Commit every Nth INSERT in migration

jendaperl · June 18, 2007, 6:34pm

We are importing some data into the lookup tables in a mysql database in
the migration and it’t insanely slow. Even more than I’d expect from
Ruby. I extracted the import of a single table into a script and trimmed
the CSV down to some 5000 rows … it still takes some 157s. While a raw
DBI+DBD::msyql import in Perl takes some 72s with autocommit and 1-2s
while commiting only once every 100 rows.

I don’t think I could get thouse numbers as ActiveRecord does have to
have some overhead and especially since it doesn’t prepare the INSERT
statement using placeholders, but I do think even Ruby can do better.

I tried to do the commit trick, but seems Ruby doesn’t like the least
bit more than I like Ruby and it doesn’t work. What am I doing wrong?

require ‘rubygems’
require ‘active_record’
require ‘yaml’
require ‘logger’
require ‘fastercsv’

dbconfig = YAML::load(File.open(‘M:\ecom\config\database.yml’))
ActiveRecord::Base.establish_connection(dbconfig[‘development’])
#ActiveRecord::Base.logger = Logger.new(‘zkSqlBatch2.log’, File::WRONLY
| File::APPEND | File::CREAT)
#ActiveRecord::Base.logger.level = Logger::DEBUG

#ActiveRecord::Base.colorize_logging = false

class ZipCode < ActiveRecord::Base
end

ZipCode.delete_all

started = Time.new()

i = 0
ZipCode.connection.begin_db_transaction()

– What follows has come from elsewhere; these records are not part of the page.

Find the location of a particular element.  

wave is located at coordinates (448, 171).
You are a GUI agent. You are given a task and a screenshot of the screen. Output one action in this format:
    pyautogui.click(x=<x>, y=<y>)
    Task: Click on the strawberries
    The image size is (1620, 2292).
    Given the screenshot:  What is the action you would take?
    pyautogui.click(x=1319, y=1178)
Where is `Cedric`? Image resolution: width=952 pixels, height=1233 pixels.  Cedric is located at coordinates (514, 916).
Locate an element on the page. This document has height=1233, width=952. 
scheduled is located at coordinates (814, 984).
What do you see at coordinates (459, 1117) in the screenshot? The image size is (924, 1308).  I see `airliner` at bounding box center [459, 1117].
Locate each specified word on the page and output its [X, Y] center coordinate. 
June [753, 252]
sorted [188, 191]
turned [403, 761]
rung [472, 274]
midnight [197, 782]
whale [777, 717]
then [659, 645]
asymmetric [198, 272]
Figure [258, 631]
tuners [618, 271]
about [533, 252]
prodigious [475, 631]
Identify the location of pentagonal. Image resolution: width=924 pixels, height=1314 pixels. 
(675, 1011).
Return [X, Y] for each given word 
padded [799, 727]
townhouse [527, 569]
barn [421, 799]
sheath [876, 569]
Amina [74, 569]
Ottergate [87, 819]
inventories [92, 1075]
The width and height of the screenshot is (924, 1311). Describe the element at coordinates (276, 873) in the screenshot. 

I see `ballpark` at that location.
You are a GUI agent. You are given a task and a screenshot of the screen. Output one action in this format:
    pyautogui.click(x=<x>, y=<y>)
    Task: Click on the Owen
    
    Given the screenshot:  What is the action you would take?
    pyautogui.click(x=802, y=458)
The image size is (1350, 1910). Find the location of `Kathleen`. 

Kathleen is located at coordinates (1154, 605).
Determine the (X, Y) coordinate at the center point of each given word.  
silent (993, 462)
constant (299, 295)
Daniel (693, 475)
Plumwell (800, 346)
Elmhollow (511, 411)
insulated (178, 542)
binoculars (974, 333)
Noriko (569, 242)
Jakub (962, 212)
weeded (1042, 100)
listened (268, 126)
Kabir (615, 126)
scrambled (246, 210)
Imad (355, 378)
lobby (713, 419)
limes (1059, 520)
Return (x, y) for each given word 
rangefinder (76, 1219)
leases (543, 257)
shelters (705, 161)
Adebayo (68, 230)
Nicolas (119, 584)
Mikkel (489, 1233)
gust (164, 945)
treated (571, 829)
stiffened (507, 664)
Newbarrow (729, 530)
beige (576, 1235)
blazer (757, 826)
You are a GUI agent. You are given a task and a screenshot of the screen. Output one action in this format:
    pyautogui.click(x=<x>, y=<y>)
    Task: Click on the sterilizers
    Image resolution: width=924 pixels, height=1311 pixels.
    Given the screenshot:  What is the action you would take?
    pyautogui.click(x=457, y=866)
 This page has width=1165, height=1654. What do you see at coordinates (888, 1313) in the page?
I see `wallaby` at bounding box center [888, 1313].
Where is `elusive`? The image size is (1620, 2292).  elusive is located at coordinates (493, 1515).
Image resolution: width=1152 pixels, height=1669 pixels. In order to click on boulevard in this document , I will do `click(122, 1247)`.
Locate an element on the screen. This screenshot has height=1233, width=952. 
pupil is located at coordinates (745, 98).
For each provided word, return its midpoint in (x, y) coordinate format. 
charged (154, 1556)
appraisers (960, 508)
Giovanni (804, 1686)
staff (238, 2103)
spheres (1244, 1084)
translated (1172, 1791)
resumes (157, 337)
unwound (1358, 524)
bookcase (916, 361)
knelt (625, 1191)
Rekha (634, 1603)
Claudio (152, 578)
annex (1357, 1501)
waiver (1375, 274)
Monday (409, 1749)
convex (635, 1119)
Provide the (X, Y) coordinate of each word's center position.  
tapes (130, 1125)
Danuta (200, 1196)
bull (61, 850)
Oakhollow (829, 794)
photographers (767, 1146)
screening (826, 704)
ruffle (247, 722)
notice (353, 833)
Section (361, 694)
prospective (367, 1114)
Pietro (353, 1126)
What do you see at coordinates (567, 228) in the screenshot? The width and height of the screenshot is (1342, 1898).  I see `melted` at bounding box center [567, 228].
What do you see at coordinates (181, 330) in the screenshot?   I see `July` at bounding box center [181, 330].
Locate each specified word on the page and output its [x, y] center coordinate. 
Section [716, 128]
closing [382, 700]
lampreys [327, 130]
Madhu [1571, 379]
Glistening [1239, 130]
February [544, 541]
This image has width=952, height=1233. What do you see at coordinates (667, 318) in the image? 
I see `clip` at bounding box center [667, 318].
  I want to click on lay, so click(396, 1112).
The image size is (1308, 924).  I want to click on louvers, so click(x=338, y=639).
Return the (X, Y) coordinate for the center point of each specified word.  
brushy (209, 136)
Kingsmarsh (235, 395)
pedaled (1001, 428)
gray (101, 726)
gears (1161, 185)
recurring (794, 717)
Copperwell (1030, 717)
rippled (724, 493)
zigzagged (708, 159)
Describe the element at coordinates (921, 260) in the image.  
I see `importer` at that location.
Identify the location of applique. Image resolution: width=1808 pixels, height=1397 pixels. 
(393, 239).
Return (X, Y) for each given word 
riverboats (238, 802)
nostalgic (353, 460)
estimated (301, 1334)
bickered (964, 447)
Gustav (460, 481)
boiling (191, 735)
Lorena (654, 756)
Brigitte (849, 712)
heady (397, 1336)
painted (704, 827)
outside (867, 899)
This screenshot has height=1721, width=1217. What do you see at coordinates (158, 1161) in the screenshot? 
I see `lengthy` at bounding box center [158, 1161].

FasterCSV.foreach(“M:/ecom/db/csv_lookup_data/postal_codes_some.csv”,
:col_sep => “|”) do |row|
ZipCode.create(
:postal_code => row[1] , :country_id => 159, :city => row[3],
:latitude => row[4],
:longitude=> row[5],:state_id => row[6]
)
i+=1
if (i > 100) then
i = 0
ZipCode.connection.commit_db_transaction
ZipCode.connection.begin_db_transaction
end
end
ZipCode.connection.commit_db_transaction

puts “Taken #{Time.new - started} s”

The Logger was there so that I could see what does AR send to the
database. BTW, I’d expect to be told that I have to set the logger
BEFORE AR connects to the database, since otherwise it’ll be silently
ignored. Or maybe I would not. In either case I really wonder how am I
supposed to do that eg. in a migration.

Jenda

jendaperl · June 19, 2007, 3:18pm

Jenda K. wrote:

We are importing some data into the lookup tables in a mysql database in
the migration and it’t insanely slow. Even more than I’d expect from
Ruby. I extracted the import of a single table into a script and trimmed
the CSV down to some 5000 rows … it still takes some 157s. While a raw
DBI+DBD::msyql import in Perl takes some 72s with autocommit and 1-2s
while commiting only once every 100 rows.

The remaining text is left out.